One aspect of the 510(k) review of a new product is the review of its labeling. The labeling must indicate which patients are appropriate for treatment, identify potential adverse events with the use of the device, and explain how the product should be used to maximize benefits and minimize adverse effects.  Please address the following questions regarding product labeling:


  1. The Indications state that the PAS-Port System is intended to create an everting anastomosis between the aorta and an autologous vein graft.  The PAS-Port System has only been studied in CABG procedures involving the unique coronary circulatory system.  Please comment whether the indication should be restricted solely to this use which is consistent with their instructions for use (IFU)?


  1. The anstomosis created with the PAS-Port device has many characteristics of endovascular stenting, i.e., circumferential splinting and exposure of subintimal tissue and of blood stream to bare metal.  The report of adverse events noted two episodes of conduit thrombosis and the occurrence of distal anastomotic obstructions that could reflect embolic episodes.  Should a regimen of antiplatelet coverage be advised with use of this device?
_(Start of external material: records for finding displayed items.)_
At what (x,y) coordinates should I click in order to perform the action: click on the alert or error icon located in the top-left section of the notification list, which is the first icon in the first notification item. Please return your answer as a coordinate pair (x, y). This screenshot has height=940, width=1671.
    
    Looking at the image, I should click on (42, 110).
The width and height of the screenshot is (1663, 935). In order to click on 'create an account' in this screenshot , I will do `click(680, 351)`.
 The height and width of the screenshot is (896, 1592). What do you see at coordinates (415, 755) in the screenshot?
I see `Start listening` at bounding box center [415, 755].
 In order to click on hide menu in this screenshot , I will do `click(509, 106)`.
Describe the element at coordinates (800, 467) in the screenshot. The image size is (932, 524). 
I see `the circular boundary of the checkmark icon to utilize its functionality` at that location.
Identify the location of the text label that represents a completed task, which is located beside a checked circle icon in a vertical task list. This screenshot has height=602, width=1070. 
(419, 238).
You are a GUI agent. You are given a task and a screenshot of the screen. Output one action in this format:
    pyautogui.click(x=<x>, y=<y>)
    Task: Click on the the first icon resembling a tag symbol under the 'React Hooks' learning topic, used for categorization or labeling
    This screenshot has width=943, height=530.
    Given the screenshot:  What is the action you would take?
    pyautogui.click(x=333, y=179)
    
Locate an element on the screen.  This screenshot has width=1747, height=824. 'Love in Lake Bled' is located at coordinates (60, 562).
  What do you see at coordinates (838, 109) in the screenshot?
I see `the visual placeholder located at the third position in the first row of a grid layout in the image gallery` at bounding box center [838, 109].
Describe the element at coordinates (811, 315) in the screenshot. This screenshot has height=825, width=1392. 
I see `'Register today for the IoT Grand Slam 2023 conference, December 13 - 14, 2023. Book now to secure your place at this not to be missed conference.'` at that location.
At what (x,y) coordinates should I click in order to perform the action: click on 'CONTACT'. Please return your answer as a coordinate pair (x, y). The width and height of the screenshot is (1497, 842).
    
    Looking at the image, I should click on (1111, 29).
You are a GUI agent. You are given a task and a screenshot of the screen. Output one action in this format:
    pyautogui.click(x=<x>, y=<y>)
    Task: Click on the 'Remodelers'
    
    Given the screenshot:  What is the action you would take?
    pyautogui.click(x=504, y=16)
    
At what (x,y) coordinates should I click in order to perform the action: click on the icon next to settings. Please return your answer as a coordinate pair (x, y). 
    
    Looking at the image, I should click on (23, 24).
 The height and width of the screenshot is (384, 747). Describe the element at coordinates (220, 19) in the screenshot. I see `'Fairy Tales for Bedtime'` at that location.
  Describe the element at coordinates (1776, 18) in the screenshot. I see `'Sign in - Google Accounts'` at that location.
  1. The IFU indicates that a mean arterial pressure of at least 50mmHg for deployment of the device. This suggests the use during beating heart or off pump CABG or the performance of all proximal anastamotic use before cross-clamping the aorta. This will require estimation of conduit lengths for multiple CABG procedures at an early stage of the operation, possibly compromising by-pass grafting performed.  Should this potential problem be indicated with a warning in the labeling?


  1. The stented circular anastomosis created with the device has an inherent propensity for kinking.  This is addressed generically in the precaution section of labeling.  This complication is particularly problematic with right coronary revascularization.  Should use of the device be restricted for CABG procedures for the circumflex area of myocardial perfusion?


  1. Please provide any other recommendations or comments regarding the labeling of this device.


Additional Information


  1. If the data provided are not adequate to support safety and/or effectiveness, what additional data, analyses, or study would you recommend?